Basques discovered that the pass near Sare had particularly lax sentries. Sleepily, the sentries, Austrians who had no enthusiasm for watching someone else’s mountains, performed their rounds at the exact same time every day in exactly the same way. The Basques would move the refugees up the Nivelle Valley, past the St. Pée Gestapo headquarters in the large stone house across the street from Jeanine Pereuil’s pastry shop, to the mountain village of Sare, up into the forest, where horses grazed on the rich, wooded pastureland. When the refugees had no more trees for cover, and found themselves in fields like green domes next to the rocky crests, they were in Spain—Navarra.

For a time, the Basques were even helping Germans across, deserters, who went to a certain hotel to make Basque contacts. But then the Gestapo came, pretending to be deserters, and arrested the entire network of operatives, most of them never to be seen again.

Torture, execution, disappearance—the Germans made the risks clear. But to the Basques, it was an opportunity to go on fighting. To them, the current war was a continuation of the one they had already fought. The Americans had to be made to see that it was all the same fight, that Europe had to be purged of not just Hitler and Mussolini but Franco too.

The Basques, especially Aguirre, had confidence in the United States, with a mixture of an old Basque belief in Amerika and a new belief that the United States was the antidote needed to cure this ancient European sickness—the endless struggle among nations that had been both Basque and European history. It is interesting that this dedicated Basque nationalist saw assimilation, the ability to blend tribes, as America’s strength. In May 1942, from his exile in New York, Aguirre added to the American edition of his autobiography:

Hear me, American readers. Perhaps others have been quiet about this, but I am going to be brutally frank. This huge war, the most decisive and cruel in history, rests on you more than anyone. Dollars, war materials, tears, blood—in order to win, you are going to have to give more than any other people in the world . . . Everything depends on you, this new man that you are, symbolic fusion of all races and lands, all who can hope are hoping, those who will fall for the Cause, those who suffer for the Cause, and those who trust it is the holiest of Causes.

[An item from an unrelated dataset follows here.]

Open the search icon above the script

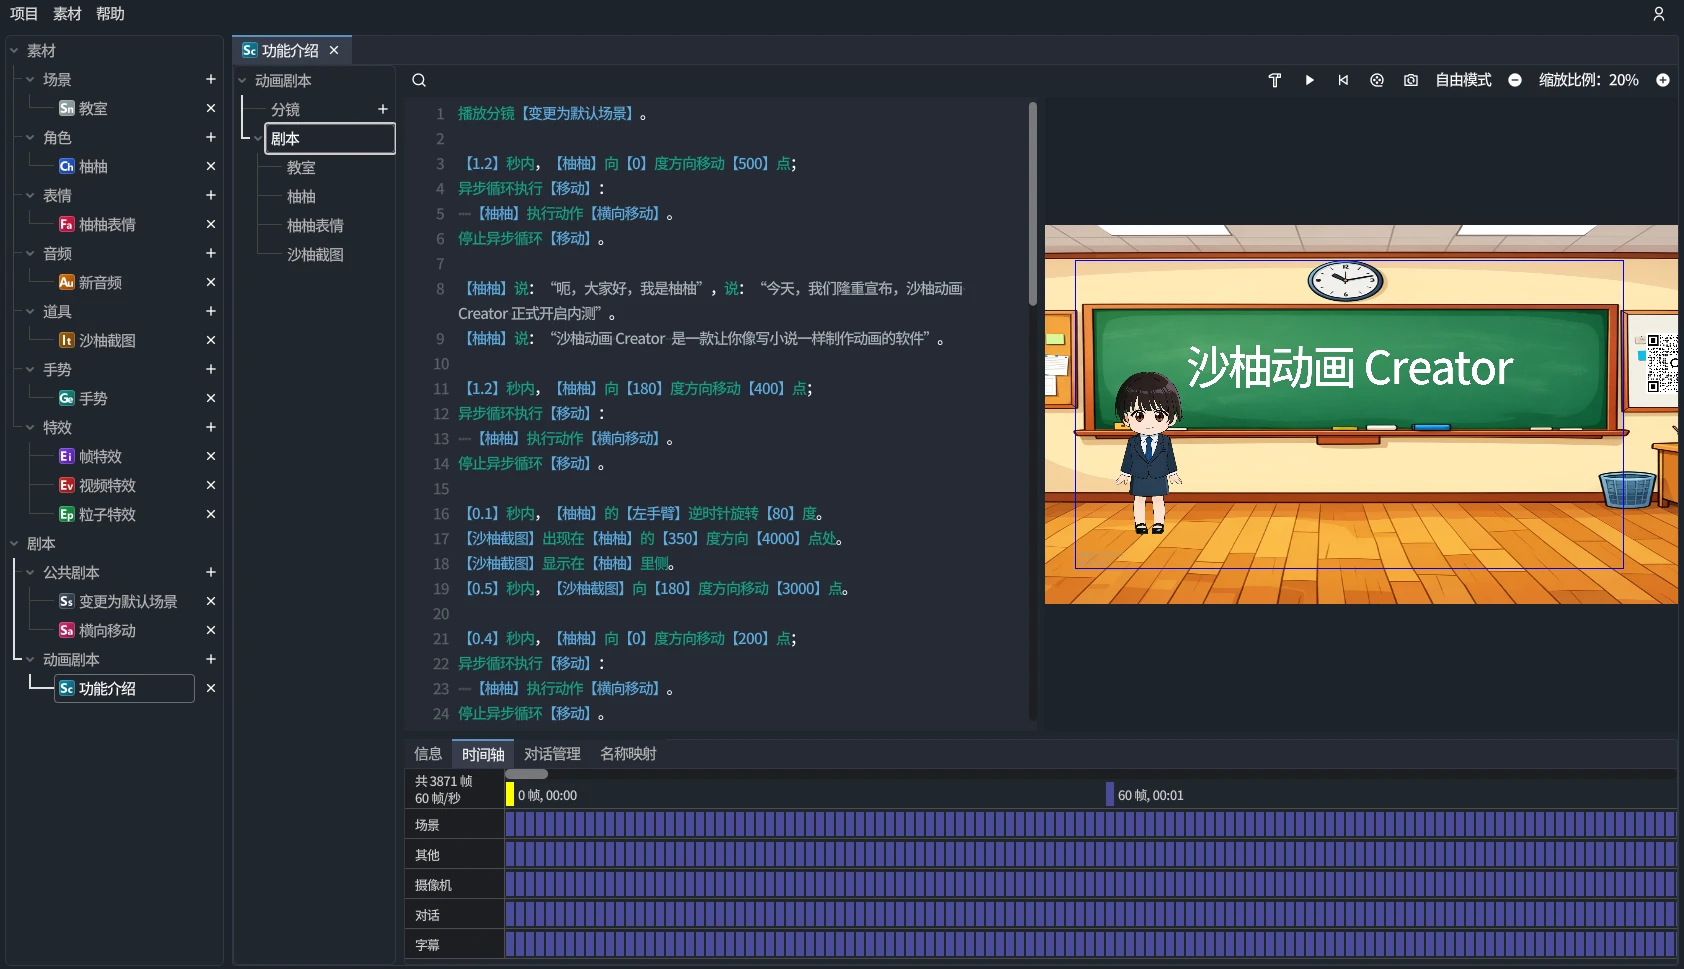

You will do it, you who encompass all the old blood in your new heart. And on that day, the Tree of Guernica—a universal symbol—will again give shade to a land of freedom.


A YOUNG Flemish Belgian Red Cross volunteer in Brussels, Andrée De Jongh, determined to resist the German occupiers, joined a small underground group with more conviction than skill. Soon the Germans had dismantled the group and arrested all its members except De Jongh and a man named Arnold Deppé.

Wanting to continue to resist, the two decided to establish a kind of underground railroad that could give shelter to Allied pilots shot down over northern Europe and return them to England. Before the war, Deppé had lived in St.-Jean-de-Luz, where he worked for the film company Gaumont. He knew a number of Basques who trafficked in contraband across the Pyrenees, and on several occasions during the Civil War, they had gotten him in and out of Spain. Deppé reasoned that he and De Jongh could get fliers to Paris and down to the Basque coast, to St.-Jean-de-Luz, where Basques could help them over the Pyrenees.

This was the beginning of “Operation Comet,” or as it was more commonly called in the Resistance, la ligne. Operations began in May 1941, and by the time France was liberated in the summer of 1944, 1,700 agents had been involved in returning to combat 700 highly trained and valuable British, Canadian, and American fliers.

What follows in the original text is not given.